A team of researchers are experimenting with genes to allow the trait that causes fireflies to glow -bioluminescence – to be implanted into a variety of different organisms.
As well as replacing traditional streetlights, bioluminescent plants would be useful for people who are not hooked up to the electricity grid.
And if more lights were ever required, they could simply be grown.
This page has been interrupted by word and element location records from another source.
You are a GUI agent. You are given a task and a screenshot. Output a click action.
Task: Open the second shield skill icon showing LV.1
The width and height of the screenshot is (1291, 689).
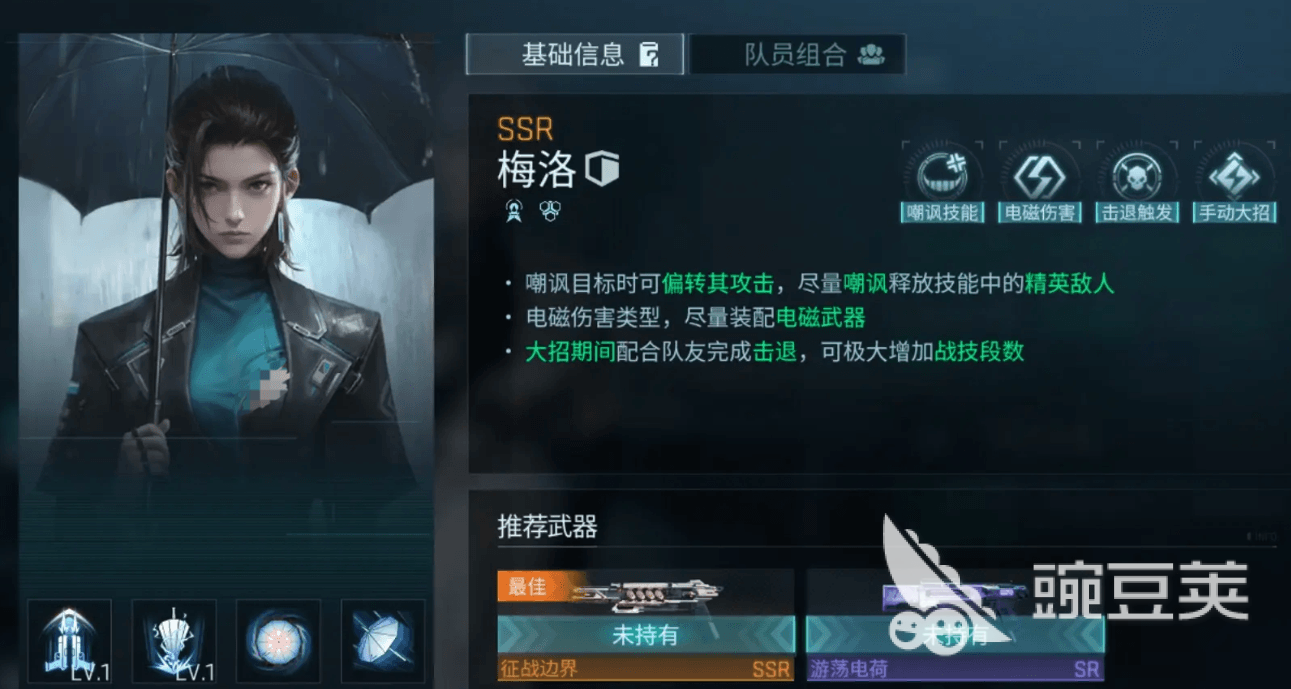pos(173,642)
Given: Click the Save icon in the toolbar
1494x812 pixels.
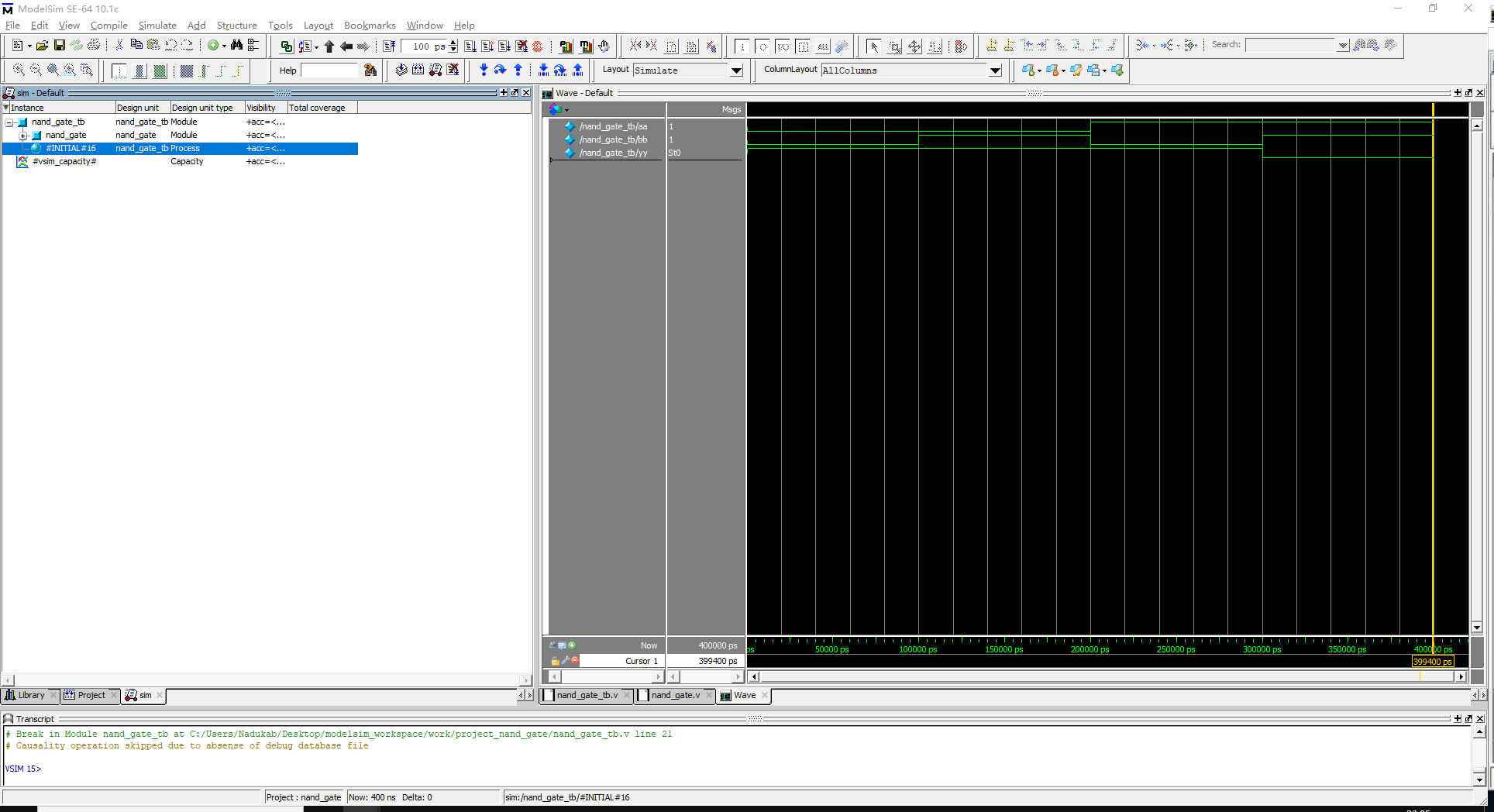Looking at the screenshot, I should click(x=59, y=45).
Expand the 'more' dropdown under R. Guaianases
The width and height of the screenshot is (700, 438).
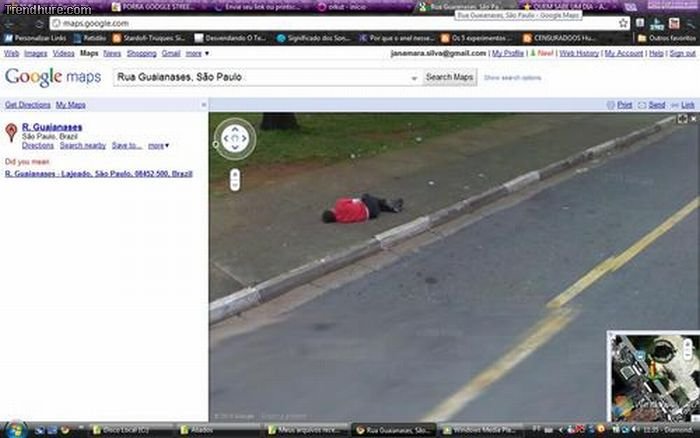pos(158,146)
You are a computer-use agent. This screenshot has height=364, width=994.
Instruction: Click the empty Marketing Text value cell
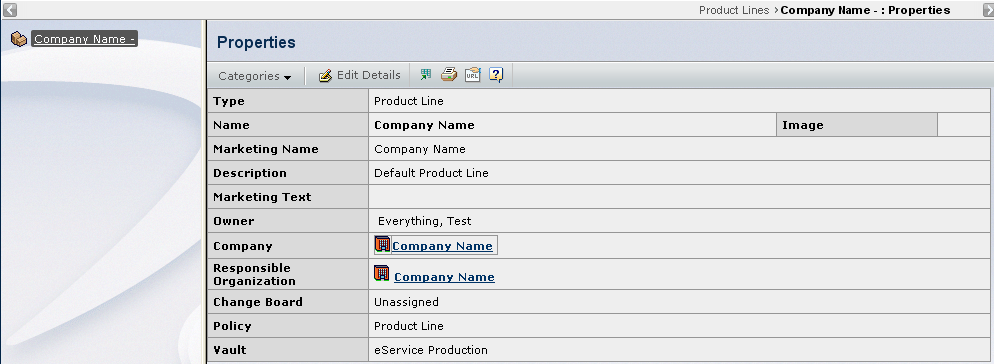[x=679, y=197]
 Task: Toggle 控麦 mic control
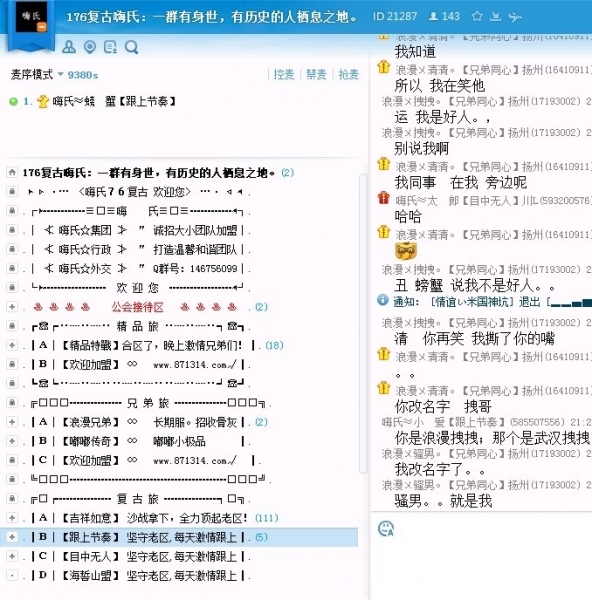click(284, 74)

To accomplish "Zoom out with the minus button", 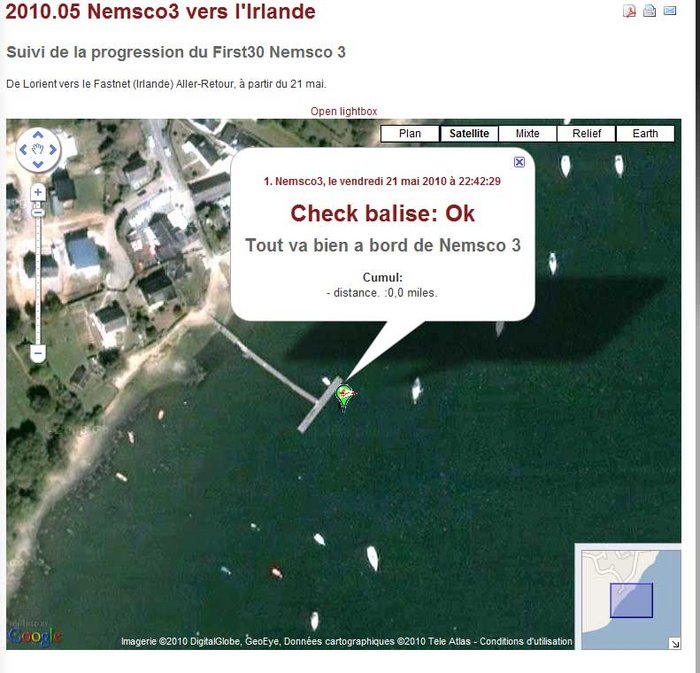I will pos(38,353).
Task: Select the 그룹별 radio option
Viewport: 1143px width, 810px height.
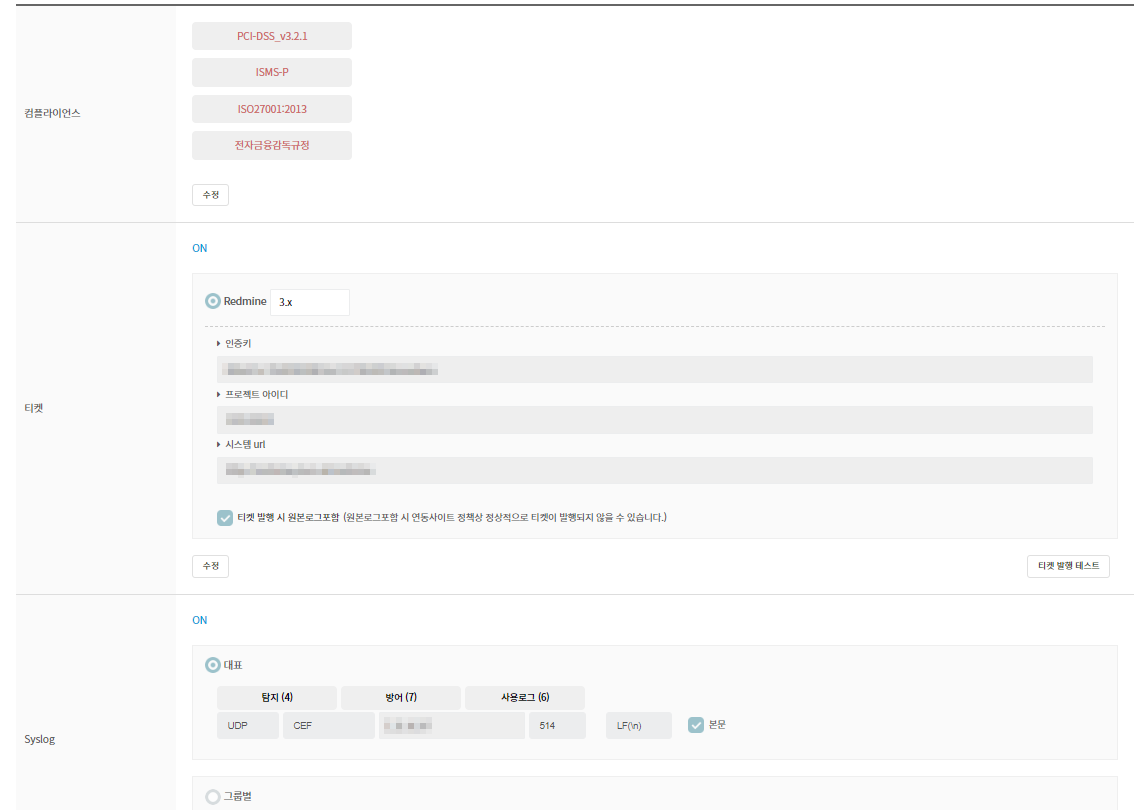Action: click(x=213, y=797)

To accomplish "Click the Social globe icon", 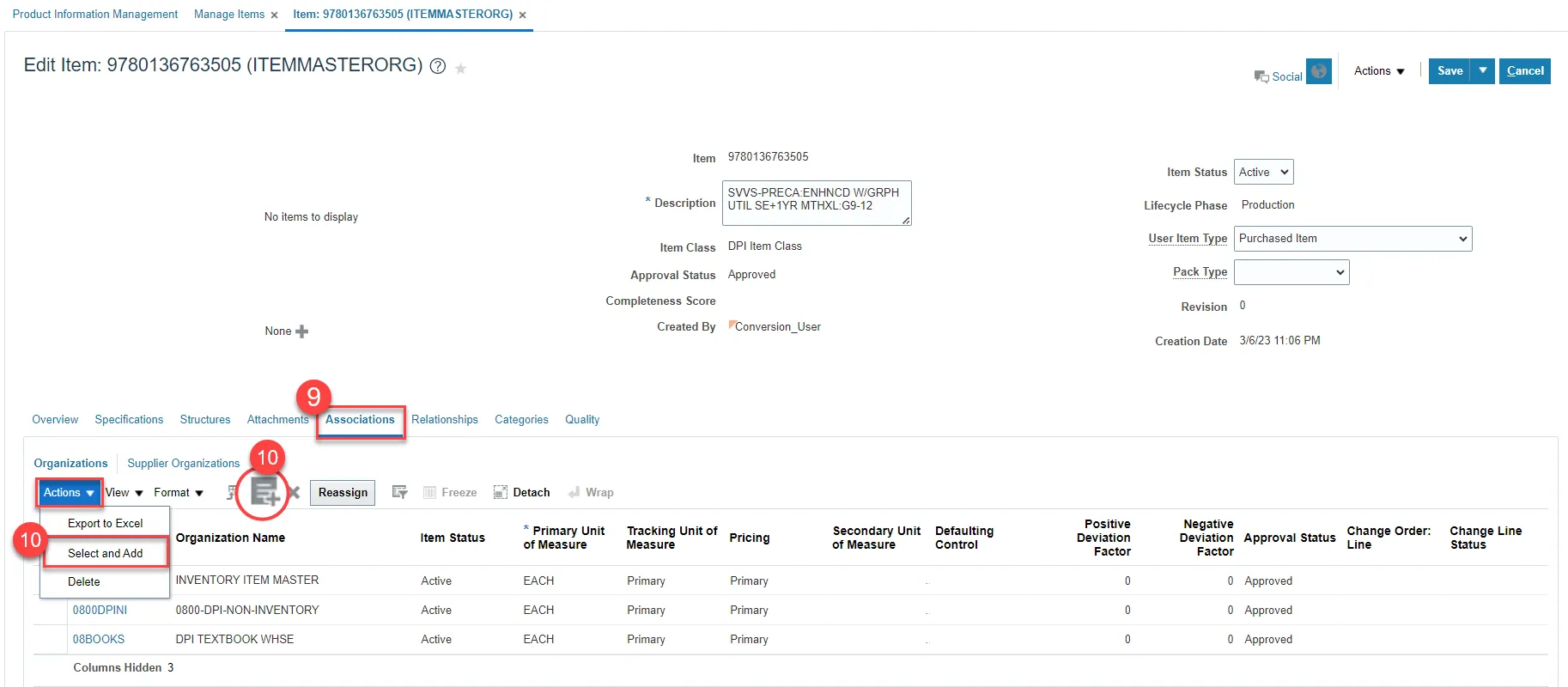I will pyautogui.click(x=1318, y=71).
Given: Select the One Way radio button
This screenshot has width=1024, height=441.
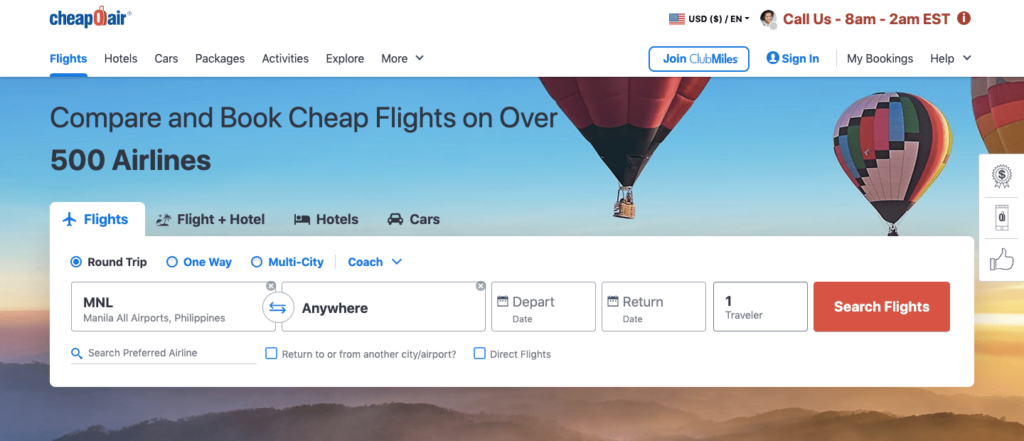Looking at the screenshot, I should [172, 262].
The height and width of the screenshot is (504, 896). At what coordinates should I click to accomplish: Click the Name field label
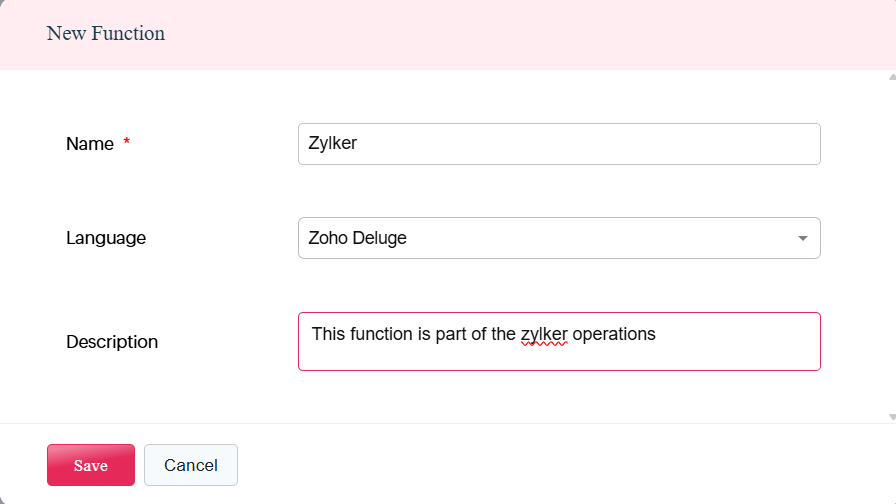click(90, 144)
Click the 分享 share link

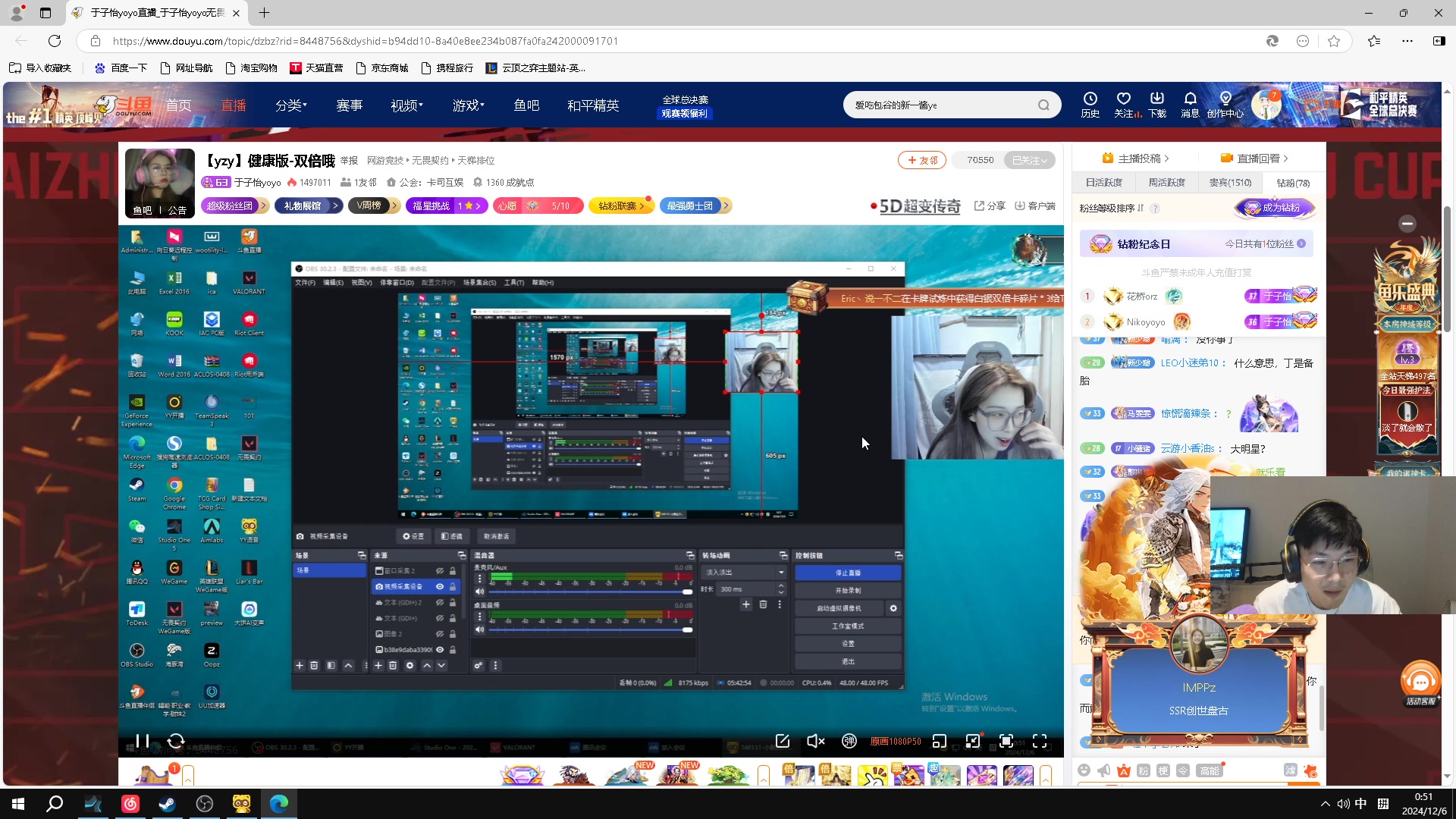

The scientists at Cambridge University used genes from fireflies and a special form of glowing sea bacteria to create ‘BioBricks’ – genetic building blocks that can be inserted into a genome.
After inserting the modified genes into a sample of e-coli bacteria they were able to produce a range of colours – and created a living light that was bright enough to read by.
The scientists created the glowing effect by creating a substance known as oxyluciferin which is naturally in a high-energy state at first. However it quickly settles into a more stable, lower-energy state, and when it does so it emits a single photon of light.
Geneticist Theo Sanderson, one of the members of the team, told New Scientist: ‘We didn’t end up making bioluminescent trees, which was the inspiration for the project.
‘But we decided to make a set of parts that would allow future researchers to use bioluminescence more effectively.’
The research was presented at the annual International Genetically Engineered Machines competition (iGEM), held at the Massachusetts Institute of Technology.
The team say that there is huge commercial potential in replacing the street with natural bioluminescent systems.
The idea is also extremely environmentally friendly as no electricity would be required and the process which produces the photons of light is extremely energy-efficient.
The team say on their website: ‘We might imagine a system where a bioreactor in the roof of a house – supplied with leftover foodstuffs – could pipe glowing algae through the rooms of the house during the night and across the roof during the day.’
In separate research, Taiwanese scientists have found that inserting gold nanoparticles into the leaves of trees helped the chlorophyll to glow red.
Under ultraviolet light the nanoparticles glowed with blue light, causing the surrounding chlorophyll to glow red.